In a converted colonial building on Calle Merced in Santiago's historic Lastarria neighbourhood, Carolina Méndez runs what has become one of the region's most successful agritech ventures. What began five years ago as a response to inefficiency in Chile's fruit export sector has evolved into a sophisticated digital marketplace connecting smallholder farmers directly with international buyers, fundamentally reshaping how Latin American agricultural products move across borders.
Méndez's company, GreenChain, now processes transactions worth approximately $340 million annually across Chile, Peru, Colombia, and Argentina. The platform addresses a persistent problem: traditionally, regional farmers sold through multiple middlemen, losing up to 35 per cent of potential margins to intermediaries. Today, using blockchain-verified supply documentation and real-time price discovery, GreenChain has reduced that friction significantly.
"The opportunity existed because global buyers wanted direct relationships with producers, but the infrastructure didn't," Méndez explains the fundamental insight that drove her venture. Starting from a modest office in Ñuñoa—where her team of three worked through late nights optimising algorithms—she gradually built credibility by starting small: connecting just 40 cherry producers from the O'Higgins Region with Asian exporters in 2021.

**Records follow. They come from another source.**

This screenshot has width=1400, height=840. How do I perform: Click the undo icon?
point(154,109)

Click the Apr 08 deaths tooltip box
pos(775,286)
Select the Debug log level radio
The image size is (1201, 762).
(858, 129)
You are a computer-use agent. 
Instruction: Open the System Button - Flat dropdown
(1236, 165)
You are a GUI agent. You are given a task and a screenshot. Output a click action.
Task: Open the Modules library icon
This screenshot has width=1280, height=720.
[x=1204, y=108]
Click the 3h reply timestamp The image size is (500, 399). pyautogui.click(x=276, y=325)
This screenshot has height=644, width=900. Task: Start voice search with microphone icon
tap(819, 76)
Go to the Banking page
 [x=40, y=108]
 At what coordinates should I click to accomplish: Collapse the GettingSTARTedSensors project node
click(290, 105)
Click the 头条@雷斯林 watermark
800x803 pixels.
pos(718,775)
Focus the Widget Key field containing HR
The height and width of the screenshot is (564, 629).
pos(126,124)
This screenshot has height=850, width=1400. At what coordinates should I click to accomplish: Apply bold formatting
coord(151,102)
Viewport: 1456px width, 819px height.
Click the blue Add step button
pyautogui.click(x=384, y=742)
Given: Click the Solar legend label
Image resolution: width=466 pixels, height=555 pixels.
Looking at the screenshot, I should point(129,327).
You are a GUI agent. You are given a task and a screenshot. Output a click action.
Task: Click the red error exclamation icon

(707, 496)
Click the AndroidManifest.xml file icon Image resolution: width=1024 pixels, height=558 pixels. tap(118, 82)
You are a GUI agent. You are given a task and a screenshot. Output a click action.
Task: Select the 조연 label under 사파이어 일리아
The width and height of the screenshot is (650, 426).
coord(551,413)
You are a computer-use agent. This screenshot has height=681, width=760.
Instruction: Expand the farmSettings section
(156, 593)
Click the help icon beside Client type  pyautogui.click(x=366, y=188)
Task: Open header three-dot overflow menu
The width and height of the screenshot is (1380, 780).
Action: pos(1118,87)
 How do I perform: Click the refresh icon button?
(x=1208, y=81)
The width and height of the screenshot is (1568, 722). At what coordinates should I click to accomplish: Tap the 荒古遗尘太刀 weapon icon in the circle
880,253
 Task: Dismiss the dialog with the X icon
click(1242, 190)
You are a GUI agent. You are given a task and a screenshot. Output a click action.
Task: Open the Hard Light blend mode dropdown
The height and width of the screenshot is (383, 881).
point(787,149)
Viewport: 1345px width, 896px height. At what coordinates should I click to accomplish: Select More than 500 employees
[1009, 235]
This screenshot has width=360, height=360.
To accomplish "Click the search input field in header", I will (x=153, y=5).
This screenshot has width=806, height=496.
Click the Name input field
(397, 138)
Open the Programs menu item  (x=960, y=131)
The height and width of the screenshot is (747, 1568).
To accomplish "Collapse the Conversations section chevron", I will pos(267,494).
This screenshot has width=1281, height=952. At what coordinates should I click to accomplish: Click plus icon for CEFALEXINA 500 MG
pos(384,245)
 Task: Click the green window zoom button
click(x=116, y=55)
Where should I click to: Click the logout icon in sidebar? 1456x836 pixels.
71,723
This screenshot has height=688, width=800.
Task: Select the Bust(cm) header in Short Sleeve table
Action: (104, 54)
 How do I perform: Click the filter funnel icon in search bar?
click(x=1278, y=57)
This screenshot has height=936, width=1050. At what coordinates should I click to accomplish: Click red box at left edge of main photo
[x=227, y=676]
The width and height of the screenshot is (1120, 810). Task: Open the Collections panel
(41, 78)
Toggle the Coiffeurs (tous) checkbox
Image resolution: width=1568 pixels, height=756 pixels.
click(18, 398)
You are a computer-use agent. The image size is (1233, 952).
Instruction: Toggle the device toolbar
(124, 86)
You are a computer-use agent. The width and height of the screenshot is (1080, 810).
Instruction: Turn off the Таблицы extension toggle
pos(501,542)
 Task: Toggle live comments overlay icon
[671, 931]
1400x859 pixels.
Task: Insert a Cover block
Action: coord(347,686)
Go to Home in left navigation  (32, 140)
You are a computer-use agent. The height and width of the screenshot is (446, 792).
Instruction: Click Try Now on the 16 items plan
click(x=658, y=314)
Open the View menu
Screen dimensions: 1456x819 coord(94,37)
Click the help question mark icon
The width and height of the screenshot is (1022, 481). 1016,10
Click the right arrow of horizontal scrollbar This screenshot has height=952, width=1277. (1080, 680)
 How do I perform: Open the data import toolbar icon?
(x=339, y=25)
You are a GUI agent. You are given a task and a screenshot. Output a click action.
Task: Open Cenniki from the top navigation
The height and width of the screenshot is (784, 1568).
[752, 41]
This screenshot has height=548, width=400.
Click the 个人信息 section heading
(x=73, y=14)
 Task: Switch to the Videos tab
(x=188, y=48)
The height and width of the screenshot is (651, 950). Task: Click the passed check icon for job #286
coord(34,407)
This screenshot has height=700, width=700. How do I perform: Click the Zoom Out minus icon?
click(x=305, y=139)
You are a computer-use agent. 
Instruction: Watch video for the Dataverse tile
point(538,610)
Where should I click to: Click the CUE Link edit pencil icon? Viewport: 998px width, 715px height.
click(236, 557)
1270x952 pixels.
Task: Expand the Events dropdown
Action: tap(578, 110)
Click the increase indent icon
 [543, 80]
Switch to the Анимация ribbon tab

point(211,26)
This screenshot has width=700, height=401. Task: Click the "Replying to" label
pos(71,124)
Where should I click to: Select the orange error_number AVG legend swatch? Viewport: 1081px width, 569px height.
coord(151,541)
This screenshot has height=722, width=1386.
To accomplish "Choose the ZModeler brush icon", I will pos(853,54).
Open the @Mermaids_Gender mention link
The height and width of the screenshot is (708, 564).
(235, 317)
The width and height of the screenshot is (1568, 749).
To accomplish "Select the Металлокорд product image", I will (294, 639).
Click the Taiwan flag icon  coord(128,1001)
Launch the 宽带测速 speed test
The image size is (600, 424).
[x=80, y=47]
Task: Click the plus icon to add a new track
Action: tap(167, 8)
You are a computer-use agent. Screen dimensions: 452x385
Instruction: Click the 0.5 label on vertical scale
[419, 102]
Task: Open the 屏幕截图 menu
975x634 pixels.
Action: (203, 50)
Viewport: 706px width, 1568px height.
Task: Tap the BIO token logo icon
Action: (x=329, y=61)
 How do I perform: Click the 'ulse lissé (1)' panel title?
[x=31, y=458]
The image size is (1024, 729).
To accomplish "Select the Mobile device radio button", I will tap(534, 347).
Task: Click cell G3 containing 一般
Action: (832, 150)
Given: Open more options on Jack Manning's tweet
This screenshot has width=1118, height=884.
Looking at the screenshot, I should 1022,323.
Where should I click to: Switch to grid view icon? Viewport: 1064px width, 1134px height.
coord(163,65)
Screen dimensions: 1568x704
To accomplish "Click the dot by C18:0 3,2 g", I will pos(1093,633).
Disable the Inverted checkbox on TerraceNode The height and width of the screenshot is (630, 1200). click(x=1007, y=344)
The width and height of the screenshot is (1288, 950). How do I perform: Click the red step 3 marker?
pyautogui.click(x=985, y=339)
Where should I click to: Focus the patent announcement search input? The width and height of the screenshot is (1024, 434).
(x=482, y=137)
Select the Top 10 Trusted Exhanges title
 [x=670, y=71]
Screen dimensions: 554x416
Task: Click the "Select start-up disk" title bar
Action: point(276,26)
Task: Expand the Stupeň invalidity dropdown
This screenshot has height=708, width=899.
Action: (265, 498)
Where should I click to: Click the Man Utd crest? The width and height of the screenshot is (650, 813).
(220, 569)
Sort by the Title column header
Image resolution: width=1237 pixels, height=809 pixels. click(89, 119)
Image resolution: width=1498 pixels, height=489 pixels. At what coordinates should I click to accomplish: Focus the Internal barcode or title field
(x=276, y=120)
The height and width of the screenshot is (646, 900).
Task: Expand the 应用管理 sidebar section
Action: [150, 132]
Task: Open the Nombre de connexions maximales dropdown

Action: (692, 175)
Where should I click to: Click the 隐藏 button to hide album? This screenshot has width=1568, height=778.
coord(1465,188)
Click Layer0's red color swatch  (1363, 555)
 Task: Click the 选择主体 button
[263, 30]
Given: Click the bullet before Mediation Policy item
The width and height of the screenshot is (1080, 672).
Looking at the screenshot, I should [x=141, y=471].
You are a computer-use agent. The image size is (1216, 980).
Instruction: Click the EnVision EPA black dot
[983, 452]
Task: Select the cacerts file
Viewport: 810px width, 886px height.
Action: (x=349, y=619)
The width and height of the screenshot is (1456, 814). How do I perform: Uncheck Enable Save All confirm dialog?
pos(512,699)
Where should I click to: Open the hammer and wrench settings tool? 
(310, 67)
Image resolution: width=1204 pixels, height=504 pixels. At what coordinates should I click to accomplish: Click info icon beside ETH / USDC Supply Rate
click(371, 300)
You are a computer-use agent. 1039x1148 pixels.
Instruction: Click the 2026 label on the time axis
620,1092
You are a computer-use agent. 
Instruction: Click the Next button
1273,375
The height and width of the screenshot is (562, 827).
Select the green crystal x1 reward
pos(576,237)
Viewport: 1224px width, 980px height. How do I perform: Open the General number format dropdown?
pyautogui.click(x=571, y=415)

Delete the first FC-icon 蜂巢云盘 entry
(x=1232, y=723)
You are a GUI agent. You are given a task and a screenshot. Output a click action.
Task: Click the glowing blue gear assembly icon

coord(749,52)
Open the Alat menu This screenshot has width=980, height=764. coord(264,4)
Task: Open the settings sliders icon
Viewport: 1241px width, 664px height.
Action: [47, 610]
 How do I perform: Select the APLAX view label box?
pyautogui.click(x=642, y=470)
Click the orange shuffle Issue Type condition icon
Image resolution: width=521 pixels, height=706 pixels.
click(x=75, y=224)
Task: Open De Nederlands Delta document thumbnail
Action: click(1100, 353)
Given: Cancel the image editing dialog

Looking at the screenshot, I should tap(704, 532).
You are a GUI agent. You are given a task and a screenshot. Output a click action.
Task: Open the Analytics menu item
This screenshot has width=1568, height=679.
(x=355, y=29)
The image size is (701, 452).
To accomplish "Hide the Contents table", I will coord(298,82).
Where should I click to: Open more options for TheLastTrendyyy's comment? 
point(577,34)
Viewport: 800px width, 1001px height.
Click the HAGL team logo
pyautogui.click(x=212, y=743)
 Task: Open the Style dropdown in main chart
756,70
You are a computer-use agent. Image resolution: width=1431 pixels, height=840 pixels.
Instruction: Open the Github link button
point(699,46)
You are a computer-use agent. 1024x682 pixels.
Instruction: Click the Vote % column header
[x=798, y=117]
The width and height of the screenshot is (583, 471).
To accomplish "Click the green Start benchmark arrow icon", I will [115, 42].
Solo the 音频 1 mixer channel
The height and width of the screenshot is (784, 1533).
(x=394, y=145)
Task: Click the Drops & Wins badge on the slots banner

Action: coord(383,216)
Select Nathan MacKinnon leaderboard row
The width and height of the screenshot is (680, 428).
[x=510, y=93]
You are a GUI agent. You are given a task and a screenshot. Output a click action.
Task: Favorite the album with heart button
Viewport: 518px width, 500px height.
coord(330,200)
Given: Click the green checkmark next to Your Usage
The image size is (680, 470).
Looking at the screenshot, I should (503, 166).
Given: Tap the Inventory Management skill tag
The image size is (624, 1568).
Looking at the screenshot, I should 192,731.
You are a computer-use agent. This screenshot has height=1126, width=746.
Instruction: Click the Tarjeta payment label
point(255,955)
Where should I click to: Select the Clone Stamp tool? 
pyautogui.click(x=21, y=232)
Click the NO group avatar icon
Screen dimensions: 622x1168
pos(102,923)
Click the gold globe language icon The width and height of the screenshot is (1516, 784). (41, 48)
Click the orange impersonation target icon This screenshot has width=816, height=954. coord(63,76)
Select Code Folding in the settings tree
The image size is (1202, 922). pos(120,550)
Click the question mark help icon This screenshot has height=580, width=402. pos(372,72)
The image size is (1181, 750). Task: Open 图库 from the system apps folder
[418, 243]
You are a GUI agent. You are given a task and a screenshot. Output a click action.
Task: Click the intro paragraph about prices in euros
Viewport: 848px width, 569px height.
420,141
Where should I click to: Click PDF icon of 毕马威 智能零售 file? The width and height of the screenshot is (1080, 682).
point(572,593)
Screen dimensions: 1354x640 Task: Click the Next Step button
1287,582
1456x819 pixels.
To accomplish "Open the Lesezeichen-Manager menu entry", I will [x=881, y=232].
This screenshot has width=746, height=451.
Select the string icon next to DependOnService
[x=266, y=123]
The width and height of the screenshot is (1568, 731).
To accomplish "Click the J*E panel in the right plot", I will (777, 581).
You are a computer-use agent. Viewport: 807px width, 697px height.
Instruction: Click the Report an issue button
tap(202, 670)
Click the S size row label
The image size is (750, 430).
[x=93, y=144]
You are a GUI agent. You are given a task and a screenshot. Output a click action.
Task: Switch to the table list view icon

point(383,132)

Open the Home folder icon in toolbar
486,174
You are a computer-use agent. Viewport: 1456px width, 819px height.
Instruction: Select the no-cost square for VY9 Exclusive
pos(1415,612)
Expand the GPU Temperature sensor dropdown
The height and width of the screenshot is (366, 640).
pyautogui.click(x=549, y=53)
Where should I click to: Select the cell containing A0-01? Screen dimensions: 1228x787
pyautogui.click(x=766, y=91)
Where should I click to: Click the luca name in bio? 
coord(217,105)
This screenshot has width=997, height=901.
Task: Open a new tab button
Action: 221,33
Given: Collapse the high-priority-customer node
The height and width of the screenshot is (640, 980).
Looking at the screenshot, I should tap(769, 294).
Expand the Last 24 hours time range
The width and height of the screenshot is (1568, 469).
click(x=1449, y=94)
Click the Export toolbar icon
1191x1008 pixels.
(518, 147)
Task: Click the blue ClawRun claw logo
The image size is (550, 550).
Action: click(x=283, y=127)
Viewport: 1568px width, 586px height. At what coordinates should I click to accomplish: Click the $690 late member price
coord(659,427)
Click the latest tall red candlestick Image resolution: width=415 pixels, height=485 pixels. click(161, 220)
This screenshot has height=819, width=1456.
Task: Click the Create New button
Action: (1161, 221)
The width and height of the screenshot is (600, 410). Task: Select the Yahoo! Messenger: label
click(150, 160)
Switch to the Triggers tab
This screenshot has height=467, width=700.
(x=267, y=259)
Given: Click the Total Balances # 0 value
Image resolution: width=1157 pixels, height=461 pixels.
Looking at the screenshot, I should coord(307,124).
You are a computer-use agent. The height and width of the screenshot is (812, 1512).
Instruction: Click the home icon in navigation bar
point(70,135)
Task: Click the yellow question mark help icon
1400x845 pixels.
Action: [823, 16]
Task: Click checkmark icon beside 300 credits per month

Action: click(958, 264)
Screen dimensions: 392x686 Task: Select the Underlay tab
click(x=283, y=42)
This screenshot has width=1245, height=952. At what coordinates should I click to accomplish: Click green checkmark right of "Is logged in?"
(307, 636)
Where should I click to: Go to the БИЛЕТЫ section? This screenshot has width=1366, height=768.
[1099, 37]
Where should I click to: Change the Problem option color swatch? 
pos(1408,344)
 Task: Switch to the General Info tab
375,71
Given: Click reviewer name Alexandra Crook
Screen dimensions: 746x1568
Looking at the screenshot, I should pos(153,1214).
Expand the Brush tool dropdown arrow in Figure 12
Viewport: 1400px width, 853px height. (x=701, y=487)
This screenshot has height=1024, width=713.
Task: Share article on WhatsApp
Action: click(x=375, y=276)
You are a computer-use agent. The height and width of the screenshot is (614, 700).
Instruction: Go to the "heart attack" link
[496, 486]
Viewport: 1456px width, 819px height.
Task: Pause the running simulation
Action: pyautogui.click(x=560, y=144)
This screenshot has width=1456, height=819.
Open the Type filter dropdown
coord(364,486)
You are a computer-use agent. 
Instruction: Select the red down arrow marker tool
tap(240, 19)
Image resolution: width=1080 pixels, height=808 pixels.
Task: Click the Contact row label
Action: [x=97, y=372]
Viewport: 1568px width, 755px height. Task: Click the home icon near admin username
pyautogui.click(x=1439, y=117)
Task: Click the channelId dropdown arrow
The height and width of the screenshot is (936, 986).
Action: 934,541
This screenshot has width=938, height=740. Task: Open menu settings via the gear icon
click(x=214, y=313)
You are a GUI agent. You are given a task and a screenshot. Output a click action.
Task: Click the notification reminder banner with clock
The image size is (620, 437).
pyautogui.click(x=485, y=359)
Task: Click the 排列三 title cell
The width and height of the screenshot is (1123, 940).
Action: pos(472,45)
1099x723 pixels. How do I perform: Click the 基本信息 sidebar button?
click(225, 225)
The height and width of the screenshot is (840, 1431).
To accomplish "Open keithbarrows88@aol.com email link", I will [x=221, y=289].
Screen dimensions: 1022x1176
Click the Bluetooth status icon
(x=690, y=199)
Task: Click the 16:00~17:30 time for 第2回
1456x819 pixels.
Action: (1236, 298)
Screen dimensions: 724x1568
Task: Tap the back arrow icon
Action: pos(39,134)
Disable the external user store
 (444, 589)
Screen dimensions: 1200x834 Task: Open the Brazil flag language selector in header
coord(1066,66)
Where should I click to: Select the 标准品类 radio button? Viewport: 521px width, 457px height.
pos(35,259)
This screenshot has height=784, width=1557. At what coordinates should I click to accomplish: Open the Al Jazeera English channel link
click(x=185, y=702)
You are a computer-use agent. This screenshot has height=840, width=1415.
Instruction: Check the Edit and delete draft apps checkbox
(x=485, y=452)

Today, GreenChain maintains headquarters in the Vitacura business district, where her team of 180 manages operations across multiple markets. The company secured a $65 million Series B funding round last year from international investors, including venture capital firms based in Toronto and Amsterdam. Their platform now integrates weather data, logistics tracking, and compliance documentation—reducing export delays by an average of four days per shipment.
The broader context amplifies GreenChain's significance. Latin American agricultural exports represent nearly $300 billion in annual value, yet outdated supply-chain systems cost the sector an estimated $18 billion yearly in inefficiencies. As global supply-chain disruptions persist—recent Middle Eastern tensions affecting shipping lanes underscore ongoing volatility—digital solutions offering transparency and speed have become increasingly valuable to international buyers.
Méndez's success reflects Santiago's emergence as a genuine innovation hub, transcending its traditional role as financial centre. Her venture demonstrates how local entrepreneurs, understanding specific regional pain points, can build genuinely global solutions. GreenChain now competes with international platforms, yet remains headquartered here, with most senior leadership based in Santiago.
Looking ahead, Méndez is expanding into dairy products and seafood. She recently signed partnerships with distribution networks in Singapore and Rotterdam. For a city historically dependent on copper and financial services, GreenChain represents something deeper: evidence that Santiago-based entrepreneurs can lead genuinely transformative global business innovation.